Momich explained that, even though the Carnegie Museums rely less on federal funds than other small-local arts organizations, it would still stand to lose significantly if the president’s budget cuts were passed in their entirety.

The museums received $1.7 million in support from the NEA and the NEH and $4.5 million in other federal support for museums and libraries since 2010, Momich said.

But artistic organizations wouldn’t be the only local groups that President Trump’s budget proposal would affect were it to pass into law as is. Julie Platt, a graduate student at Pitt’s School of Social Work, worried about the potential effects of cuts to the federal — as well as the state — budget on members of marginalized communities.

“The proposed cuts in the House of Representatives’ federal budget and the GOP-proposed state budget cuts will lead to devastating impacts on many of the people and communities [social workers] serve,” Platt said.

Another student at the School of Social Work, Andrew Perrow, described the repercussions cuts to public service program funds could have. Perrow, whose academic focuses are on the effects such programs have in society, explained that robust federal action and funding is often required to combat some of the worst social ills in the region.

Some in social work profession fear the impact of potential budget cuts on marginalized communities. (Photo by Anna Bongardino | Visual Editor)

“Two of the biggest issues in southwestern Pennsylvania right now are housing — affordable housing — and community development programs,” Perrow said.

He added that both of these issue areas would face defunding in Trump’s proposal.

“Trump’s budget would completely eliminate community development grants,” he said. “[The Department of Housing and Urban Development] is looking at big cuts as well. If the bill were to be passed, you’d see a lot more people being priced out of housing.”

What’s more, while problems relating to housing and community cohesion would likely become worse, Perrow suggested that the ability of social workers like himself to solve the problems would lessen as well.
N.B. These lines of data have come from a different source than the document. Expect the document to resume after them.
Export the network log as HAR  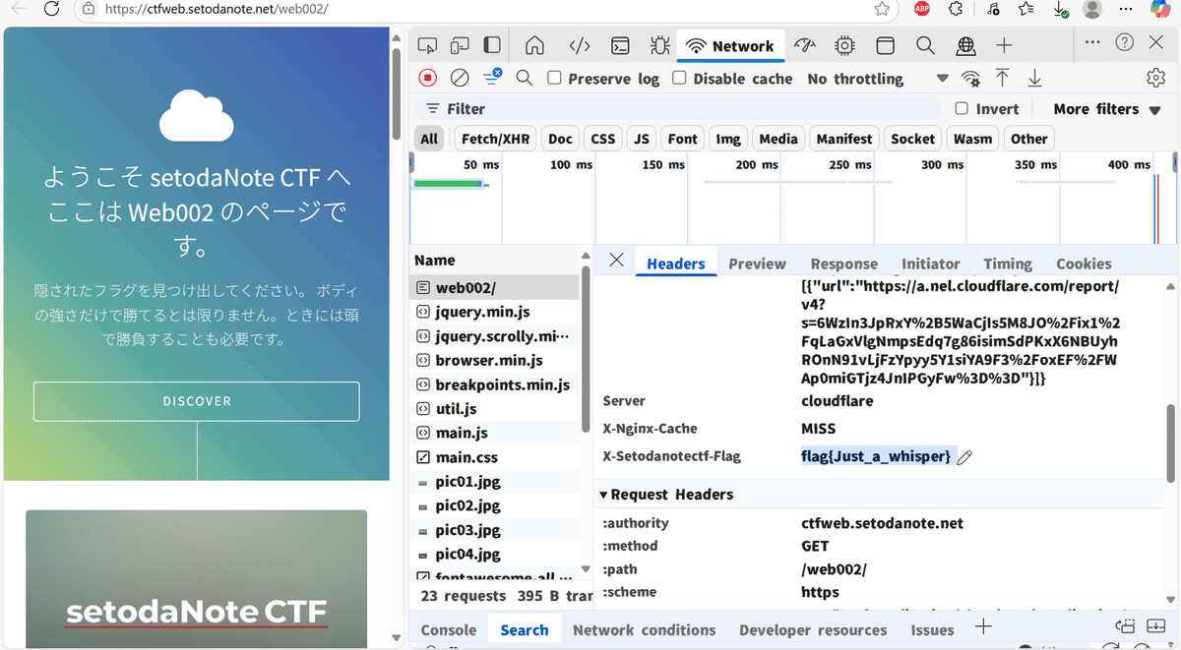tap(1033, 78)
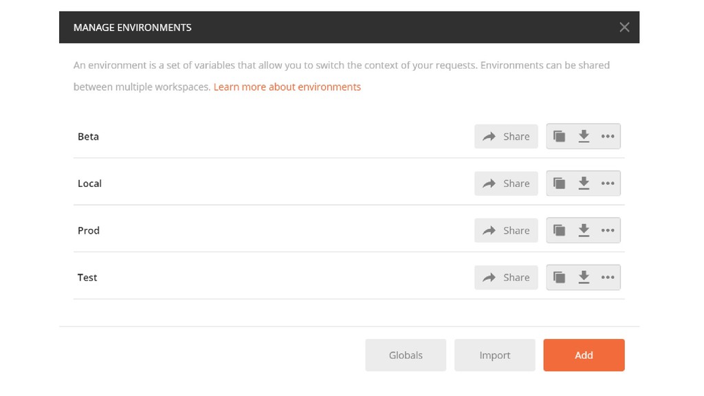Viewport: 704px width, 396px height.
Task: Open the Globals variables editor
Action: click(406, 355)

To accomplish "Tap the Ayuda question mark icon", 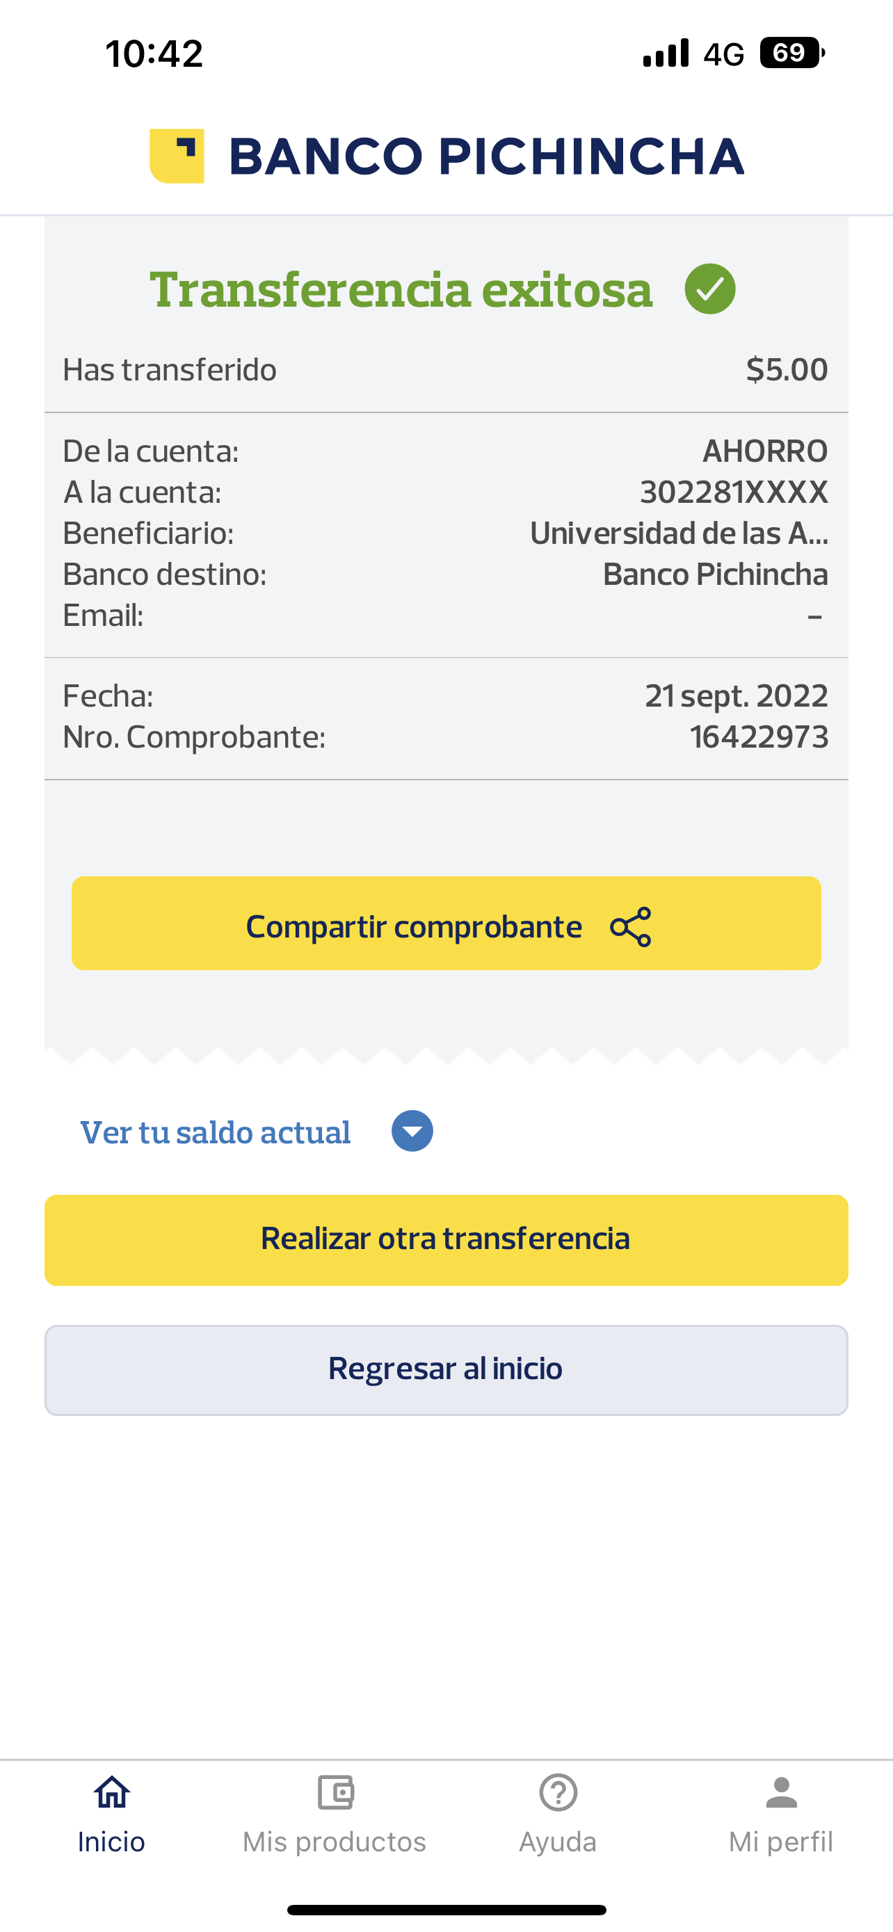I will [558, 1793].
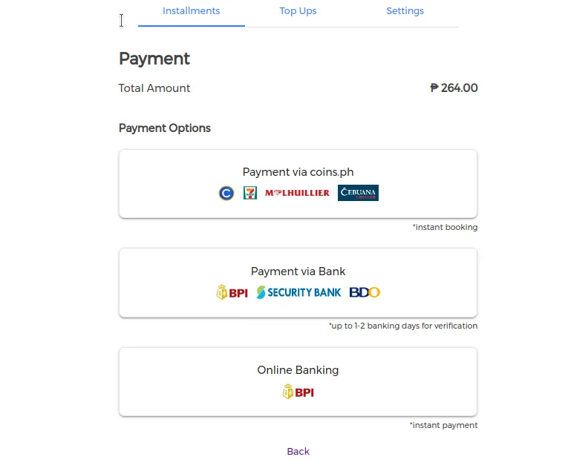Click the total amount ₱ 264.00
The image size is (568, 474).
click(x=454, y=88)
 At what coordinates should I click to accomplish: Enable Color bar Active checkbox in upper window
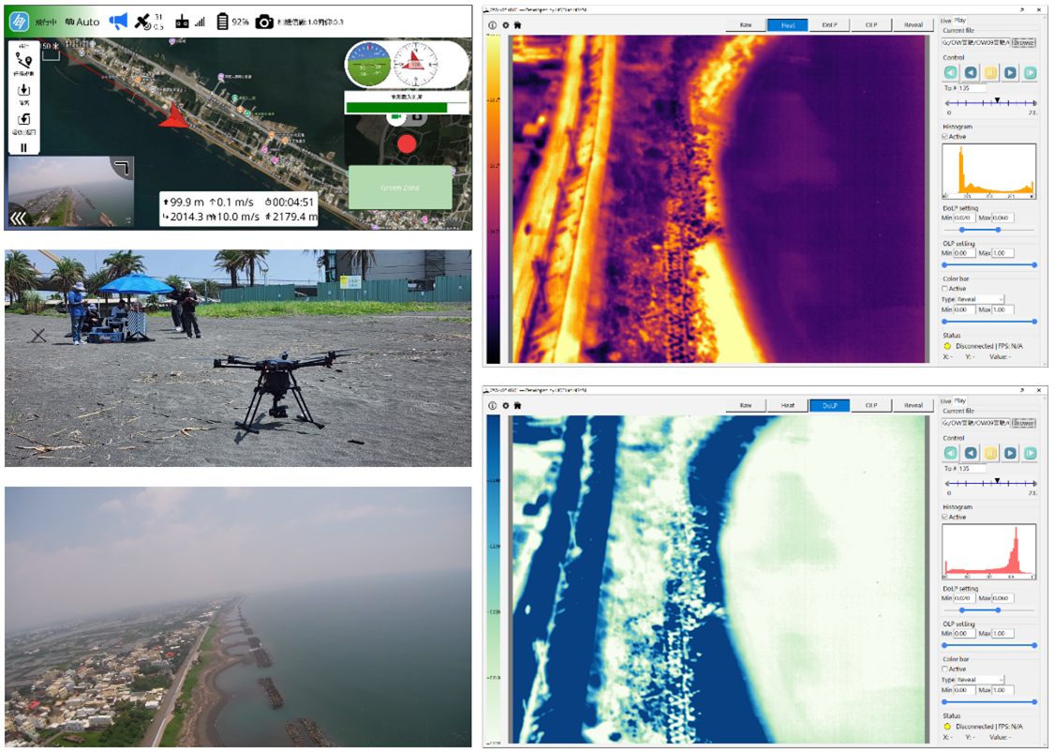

“Of course we rely on aid to the state — we’d be out of jobs [if the budget passed],” Perrow said. “But the problem still exists, the problems aren’t going away.”

Social workers aren’t the only local professionals whose fields rely on federal funding and who look apprehensively at large-scale federal budget cuts — the work of Pitt’s researchers might also be at risk.

The president’s proposed budget would strike out as much as 11 percent of the funding that the National Science Foundation — a federal institute that funds scientific research — receives annually. And Pitt, which ranks among the largest recipients of NSF funding in the country, would likely feel the pain.

Pitt laboratories would unquestionably be affected by the proposed cuts, according to Arvind Suresh, spokesperson for the office of Pitt School of Medicine Dean Arthur Levine. However, he added, it’s impossible to know just yet how much damage the cuts will do. Pitt received $760 million in federal research funds, according to a 2015 budget presentation.

In a statement released May 2017, Association of American Universities President Mary Sue Coleman said the proposed cuts to federal funding of research “would effectively cripple our nation’s scientific efforts … and hobble our ability to provide tomorrow’s cures and technologies.”

For now, researchers can do little but wait anxiously to see just how much research will contract with the upcoming year’s federal budget. Momich advised that cuts, even in seemingly unimportant areas, could have unintended consequences, as federal museum funding went to scientific research being done by the Carnegie Museum of Natural History.

“We fulfill a lot of roles,” she said. “That’s what we’re here to do. And budget cuts make it just that much harder.”